» Short exercise:
Check each statement against the movie review below, answering yes or no and quoting the words of the review that decide it: (a) Finding Fanny is shown without subtitles; (b) the writer needed ten minutes or so to realize that Finding Fanny was almost entirely in English; (c) the subtitles helped with the accents.

Tuesday, September 16, 2014

Finding Fanny & But Always

Two days, two day-and-date releases of Asian movies at Fenway, both of which offered the opportunity grumble a bit about how the quality of everyone's English!

In all seriousness, Finding Fanny was kind of weird on that count. If you've ever watched an Indian movie, you'll notice that there are a lot of English phrases dropped right in the middle of Hindi dialogue, but generally still subtitled because it can be hard for one's brain to shift from reading to listening at just the right time. Fanny is subtitled, so it took ten minutes or so for me to realize that the whole thing was actually in English, period, with almost no Hindi dialogue but just a few words dropped in mid-sentence. The subtitles were helpful with the accents, much like Americans sometimes need it with Scots and working-class Englishmen, although I wonder if I'd have been able to understand better if they weren't there as a crutch.

» Stored records:
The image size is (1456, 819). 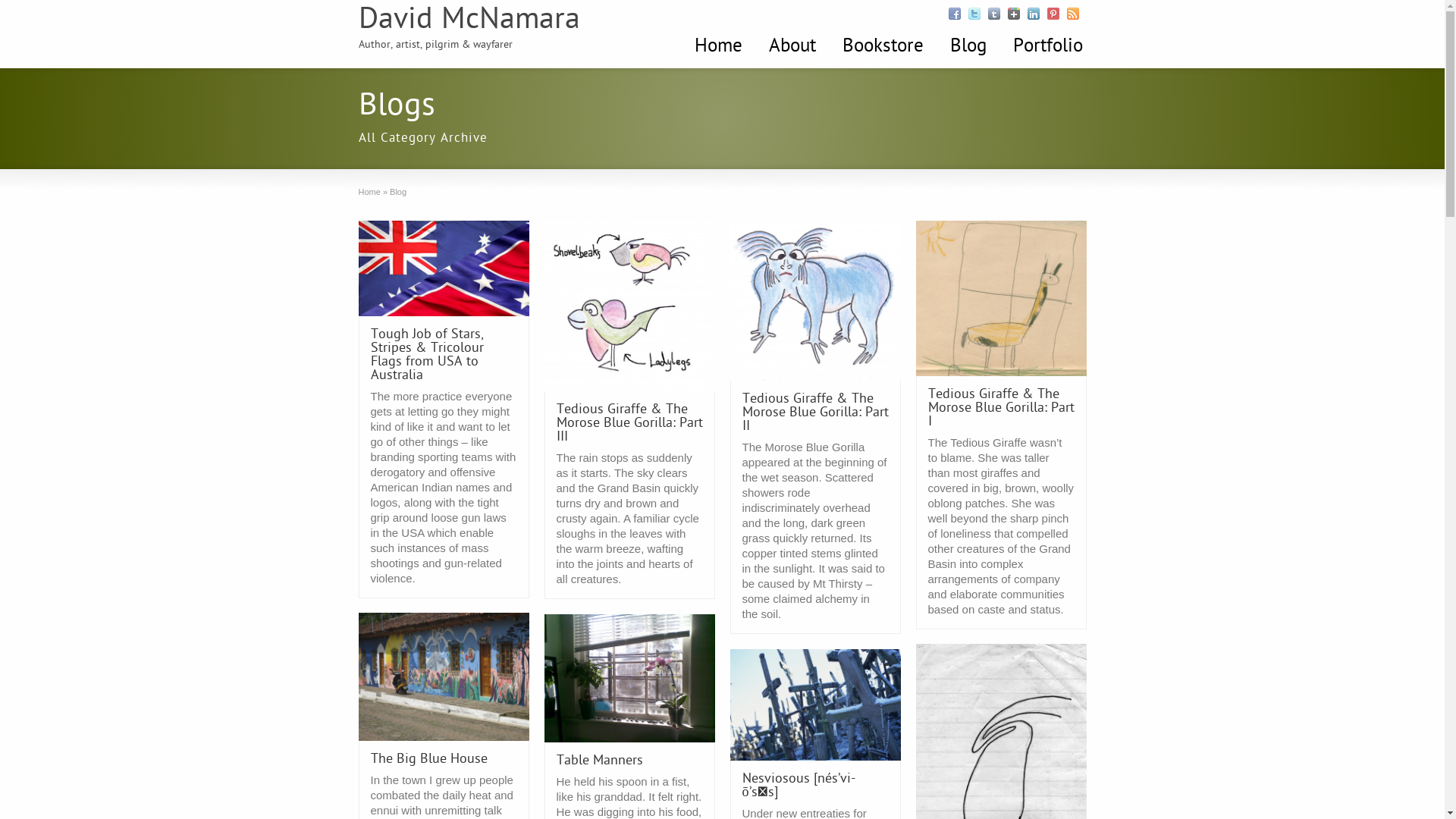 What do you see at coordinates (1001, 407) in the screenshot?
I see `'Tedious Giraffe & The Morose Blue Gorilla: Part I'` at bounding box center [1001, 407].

==

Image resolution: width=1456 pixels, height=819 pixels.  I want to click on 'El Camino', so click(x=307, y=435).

» Task answer:
(a) No: "Fanny is subtitled"
(b) Yes: "it took ten minutes or so for me to realize that the whole thing was actually in English"
(c) Yes: "The subtitles were helpful with the accents"